In the entries below, find the line with "European Suzuki Days 2010 (761, 787)" and the line with "Website (704, 1205)". Return those two lines and all lines between them, exactly.

[Data items]
--------

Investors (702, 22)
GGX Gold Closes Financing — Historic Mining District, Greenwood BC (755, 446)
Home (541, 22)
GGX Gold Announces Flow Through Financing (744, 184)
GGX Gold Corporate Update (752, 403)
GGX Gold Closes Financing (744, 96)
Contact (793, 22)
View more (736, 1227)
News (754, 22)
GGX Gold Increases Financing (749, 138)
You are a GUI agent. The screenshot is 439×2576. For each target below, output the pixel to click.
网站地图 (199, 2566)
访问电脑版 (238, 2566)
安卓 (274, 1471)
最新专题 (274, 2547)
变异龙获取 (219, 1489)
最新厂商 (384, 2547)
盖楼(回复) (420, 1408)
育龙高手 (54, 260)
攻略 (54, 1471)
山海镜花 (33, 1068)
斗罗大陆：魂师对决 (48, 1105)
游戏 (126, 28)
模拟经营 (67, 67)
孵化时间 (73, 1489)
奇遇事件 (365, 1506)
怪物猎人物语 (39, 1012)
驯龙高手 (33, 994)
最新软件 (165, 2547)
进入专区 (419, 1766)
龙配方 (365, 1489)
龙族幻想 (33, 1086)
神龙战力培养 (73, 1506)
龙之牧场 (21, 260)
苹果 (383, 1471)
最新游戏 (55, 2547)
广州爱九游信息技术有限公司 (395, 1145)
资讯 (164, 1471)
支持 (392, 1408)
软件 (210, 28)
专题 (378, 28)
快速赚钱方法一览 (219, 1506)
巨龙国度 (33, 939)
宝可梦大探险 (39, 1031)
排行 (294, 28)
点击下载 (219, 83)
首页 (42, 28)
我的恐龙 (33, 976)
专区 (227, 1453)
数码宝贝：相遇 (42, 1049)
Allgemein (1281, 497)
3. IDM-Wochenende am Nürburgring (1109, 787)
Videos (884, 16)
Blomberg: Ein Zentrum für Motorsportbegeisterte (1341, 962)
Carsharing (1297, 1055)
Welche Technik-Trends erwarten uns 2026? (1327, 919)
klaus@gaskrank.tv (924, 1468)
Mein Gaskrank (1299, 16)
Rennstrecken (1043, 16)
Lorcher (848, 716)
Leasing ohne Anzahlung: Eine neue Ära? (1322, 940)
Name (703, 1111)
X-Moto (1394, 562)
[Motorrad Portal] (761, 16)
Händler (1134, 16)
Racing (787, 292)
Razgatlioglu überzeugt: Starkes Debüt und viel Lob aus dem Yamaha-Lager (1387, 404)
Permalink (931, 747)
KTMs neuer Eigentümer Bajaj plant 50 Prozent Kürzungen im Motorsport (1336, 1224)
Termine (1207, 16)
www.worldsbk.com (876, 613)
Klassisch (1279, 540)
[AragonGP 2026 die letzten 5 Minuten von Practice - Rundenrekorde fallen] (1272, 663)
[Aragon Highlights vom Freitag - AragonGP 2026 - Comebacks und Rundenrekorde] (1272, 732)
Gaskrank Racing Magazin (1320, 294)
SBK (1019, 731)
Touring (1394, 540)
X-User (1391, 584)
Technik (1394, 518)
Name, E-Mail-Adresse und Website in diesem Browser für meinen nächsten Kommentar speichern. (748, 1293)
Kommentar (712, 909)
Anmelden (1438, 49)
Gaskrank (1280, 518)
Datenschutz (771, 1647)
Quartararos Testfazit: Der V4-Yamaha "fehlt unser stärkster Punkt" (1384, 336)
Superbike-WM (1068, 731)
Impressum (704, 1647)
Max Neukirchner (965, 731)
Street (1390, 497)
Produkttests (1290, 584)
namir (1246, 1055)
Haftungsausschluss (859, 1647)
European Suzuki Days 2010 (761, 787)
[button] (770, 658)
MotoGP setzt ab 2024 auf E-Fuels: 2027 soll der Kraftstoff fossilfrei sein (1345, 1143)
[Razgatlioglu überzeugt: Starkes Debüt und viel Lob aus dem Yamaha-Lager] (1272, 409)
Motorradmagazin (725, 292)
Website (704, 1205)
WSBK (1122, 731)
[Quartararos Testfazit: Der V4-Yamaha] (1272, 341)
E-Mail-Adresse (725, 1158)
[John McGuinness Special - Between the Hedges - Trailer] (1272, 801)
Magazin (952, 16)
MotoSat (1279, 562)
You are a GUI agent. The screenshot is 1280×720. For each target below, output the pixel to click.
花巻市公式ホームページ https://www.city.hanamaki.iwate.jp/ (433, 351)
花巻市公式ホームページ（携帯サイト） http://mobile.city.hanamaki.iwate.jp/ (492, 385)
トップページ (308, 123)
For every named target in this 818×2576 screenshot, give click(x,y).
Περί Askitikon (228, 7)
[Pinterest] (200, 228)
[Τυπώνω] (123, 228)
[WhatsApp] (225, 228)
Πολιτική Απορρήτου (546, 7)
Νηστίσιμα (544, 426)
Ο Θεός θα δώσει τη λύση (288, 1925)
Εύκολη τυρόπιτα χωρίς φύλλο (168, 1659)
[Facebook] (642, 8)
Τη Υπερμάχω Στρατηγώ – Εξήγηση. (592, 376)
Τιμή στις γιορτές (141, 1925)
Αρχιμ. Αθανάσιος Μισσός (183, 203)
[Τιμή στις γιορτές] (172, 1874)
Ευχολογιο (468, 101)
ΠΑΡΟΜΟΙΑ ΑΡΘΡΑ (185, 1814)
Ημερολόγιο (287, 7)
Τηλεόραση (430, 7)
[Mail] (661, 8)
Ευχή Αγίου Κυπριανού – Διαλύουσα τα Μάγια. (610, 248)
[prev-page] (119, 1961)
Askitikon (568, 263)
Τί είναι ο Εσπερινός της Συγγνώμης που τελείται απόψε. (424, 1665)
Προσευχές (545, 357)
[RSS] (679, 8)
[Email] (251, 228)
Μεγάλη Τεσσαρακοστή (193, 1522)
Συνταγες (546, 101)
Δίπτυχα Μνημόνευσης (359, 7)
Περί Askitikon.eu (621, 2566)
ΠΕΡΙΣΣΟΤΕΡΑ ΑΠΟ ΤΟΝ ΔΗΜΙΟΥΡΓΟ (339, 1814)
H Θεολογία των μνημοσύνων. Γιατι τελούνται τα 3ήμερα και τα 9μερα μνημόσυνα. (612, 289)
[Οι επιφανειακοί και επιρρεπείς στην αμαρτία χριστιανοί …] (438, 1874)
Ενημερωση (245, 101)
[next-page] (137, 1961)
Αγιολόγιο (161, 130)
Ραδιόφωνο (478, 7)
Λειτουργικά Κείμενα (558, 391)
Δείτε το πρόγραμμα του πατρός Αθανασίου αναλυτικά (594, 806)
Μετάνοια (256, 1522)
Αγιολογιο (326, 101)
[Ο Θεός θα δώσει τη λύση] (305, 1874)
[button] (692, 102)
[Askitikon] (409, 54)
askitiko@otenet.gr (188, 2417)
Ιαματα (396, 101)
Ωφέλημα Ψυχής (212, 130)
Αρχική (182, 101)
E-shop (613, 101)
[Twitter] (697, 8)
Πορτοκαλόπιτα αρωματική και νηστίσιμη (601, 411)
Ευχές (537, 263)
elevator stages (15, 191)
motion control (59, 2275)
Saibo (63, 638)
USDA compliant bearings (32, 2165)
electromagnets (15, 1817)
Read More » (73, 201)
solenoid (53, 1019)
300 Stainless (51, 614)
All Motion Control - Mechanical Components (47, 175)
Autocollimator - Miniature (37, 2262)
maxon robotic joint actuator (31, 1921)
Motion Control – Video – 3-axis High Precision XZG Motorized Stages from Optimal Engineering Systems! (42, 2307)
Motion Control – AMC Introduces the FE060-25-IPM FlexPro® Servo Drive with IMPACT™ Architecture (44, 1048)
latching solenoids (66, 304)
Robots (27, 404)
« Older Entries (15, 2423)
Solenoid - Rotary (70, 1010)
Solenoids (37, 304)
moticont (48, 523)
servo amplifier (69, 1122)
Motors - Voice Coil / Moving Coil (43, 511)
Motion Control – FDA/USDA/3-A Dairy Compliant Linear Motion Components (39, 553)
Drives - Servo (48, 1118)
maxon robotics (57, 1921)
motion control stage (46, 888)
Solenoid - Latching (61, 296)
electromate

--------

• _TASK SOLUTION_:
European Suzuki Days 2010 (761, 787)
[button] (770, 658)
MotoGP setzt ab 2024 auf E-Fuels: 2027 soll der Kraftstoff fossilfrei sein (1345, 1143)
[Razgatlioglu überzeugt: Starkes Debüt und viel Lob aus dem Yamaha-Lager] (1272, 409)
Motorradmagazin (725, 292)
Website (704, 1205)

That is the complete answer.